I still think Jon will be back. I think everyone on the show saying he's dead are lying or actually telling the truth that he is dead right now, but leaving out that he comes back.


----------



## Mindfire

Manalodia said:


> *snip*


Omg, are you Adventist? I ask because I am, and what you're talking about sounds very familiar.

As for Jon Snow, I'm thinking Melisandre will bring him back somehow. Her arrival at Castle Black at the end of the season was very... convenient.


----------



## Legendary Sidekick

Mindfire said:


> NO. NO. NO. End it at seven. What happened to seven kingdoms, seven books, seven seasons? Seven is such a perfect number to stop at! Why would you- ARRRRRRRGGGGHHHHHHHHH!!! QUIT MESSING WITH MY OCD DANGIT!!!


"7's the key number here. Think about it. 7-Elevens. 7 dwarves. 7, man, that's the number. 7 chipmunks twirlin' on a branch, eatin' lots of sunflowers on my uncle's ranch. You know that old children's tale from the sea. It's like you're dreamin' about Gorgonzola cheese when it's clearly Brie time, baby. Step into my office. 'Cause you're ****in' fired!"
[SUB]~The Hitchhiker (from _There's Something About Mary)_[/SUB]


----------



## Mindfire

Legendary Sidekick said:


> "7's the key number here. Think about it. 7-Elevens. 7 dwarves. 7, man, that's the number. 7 chipmunks twirlin' on a branch, eatin' lots of sunflowers on my uncle's ranch. You know that old children's tale from the sea. It's like you're dreamin' about Gorgonzola cheese when it's clearly Brie time, baby. Step into my office. 'Cause you're ****in' fired!"
> [SUB]~The Hitchhiker (from _There's Something About Mary)_[/SUB]




Ummmmmmmm...


----------



## X Equestris

teacup said:


> I still think Jon will be back. I think everyone on the show saying he's dead are lying or actually telling the truth that he is dead right now, but leaving out that he comes back.



I think the latter is the case.  He's dead right now.  Beric Dondarrion was also dead, multiple times, until Thoros brought him back to life.  And the fact that the show has Melisandre returning to the Wall before the season's end is rather suspicious, especially considering how she never left the Wall in the books.  That seems to indicate to me that she has an important role to play at the Wall, quite likely resurrecting Jon.


----------



## T.Allen.Smith

...and Thoros of Myrr & Melisandre both serve Rallos, the god of light. 

Half of the purpose behind Baeric & Thoros is foreshadowing.
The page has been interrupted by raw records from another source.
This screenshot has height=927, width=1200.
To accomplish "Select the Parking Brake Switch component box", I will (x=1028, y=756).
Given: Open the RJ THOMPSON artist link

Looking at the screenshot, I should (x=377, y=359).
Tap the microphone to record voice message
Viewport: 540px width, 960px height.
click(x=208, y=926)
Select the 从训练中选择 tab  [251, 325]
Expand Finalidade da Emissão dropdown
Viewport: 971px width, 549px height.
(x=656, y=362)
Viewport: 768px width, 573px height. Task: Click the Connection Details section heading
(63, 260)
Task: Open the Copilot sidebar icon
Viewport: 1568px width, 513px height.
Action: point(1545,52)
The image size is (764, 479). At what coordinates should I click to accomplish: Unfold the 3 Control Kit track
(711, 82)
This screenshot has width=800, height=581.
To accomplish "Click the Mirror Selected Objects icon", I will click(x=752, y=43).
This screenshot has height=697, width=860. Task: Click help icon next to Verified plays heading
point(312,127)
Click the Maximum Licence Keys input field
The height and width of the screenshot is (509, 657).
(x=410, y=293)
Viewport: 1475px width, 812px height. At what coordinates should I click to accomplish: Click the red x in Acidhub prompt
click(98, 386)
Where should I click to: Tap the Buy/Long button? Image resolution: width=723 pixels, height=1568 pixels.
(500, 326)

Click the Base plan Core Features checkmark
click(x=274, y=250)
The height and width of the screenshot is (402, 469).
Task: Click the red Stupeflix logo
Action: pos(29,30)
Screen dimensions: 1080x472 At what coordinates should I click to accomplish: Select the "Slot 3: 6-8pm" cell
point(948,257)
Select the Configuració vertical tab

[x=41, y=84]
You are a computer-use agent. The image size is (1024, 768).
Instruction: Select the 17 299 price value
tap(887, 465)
The rest of the answer lies in the Night's Watch oath.


----------



## SeverinR

Game of thrones sets record number of Emmy wins at 12.
I think they are way up there in nominations.

Cinematically this was a great year, the story line was a bit slow.


----------



## Legendary Sidekick

Yeah, I could see season 4 making big wins, but this season was… well, it did have its best moments in episodes 8-10. That may have helped.


----------



## SeverinR

Thinking of doing Tywin Lannister costume post father's day.
Where was he shot? (T.V, I believe in the book he is shot just above the groin.)

The video is dark(and full of terrors) so it's hard to see on the computer. Might have to watch on tv.

I would change it to his (purple) wedding tunic place bolts in the right place and hang a "Happy father's day" card from the neck.  [I have been asked to go to Comic con next year. So I need to start soon.]
Was thinking of doing a white walker, but the prosthetics would be very demanding.

https://pmcdeadline2.files.wordpress.com/2014/09/twin-lannister.jpg?w=446&h=299&crop=1

From this pic, it looks like gut shot center, upper left chest for second. (Assuming first shot was slow fatal and second hit the lung and he died quickly.)


----------



## Stephyn Blackwood

Just want to raise a little point here;




Spoiler: Spoilers for the last episode though everyone's probably seen it by now :)



Would just like to raise the point that Stannis is most-likely not dead. (Maybe that's just me being a Stannis the Mannis fan-boy in denial) But when has the show ever been known to shy away from showing the death of characters? Why did they not show Brienne slashing his throat/stabbing him the chest/taking off his head? Because she didn't kill him. 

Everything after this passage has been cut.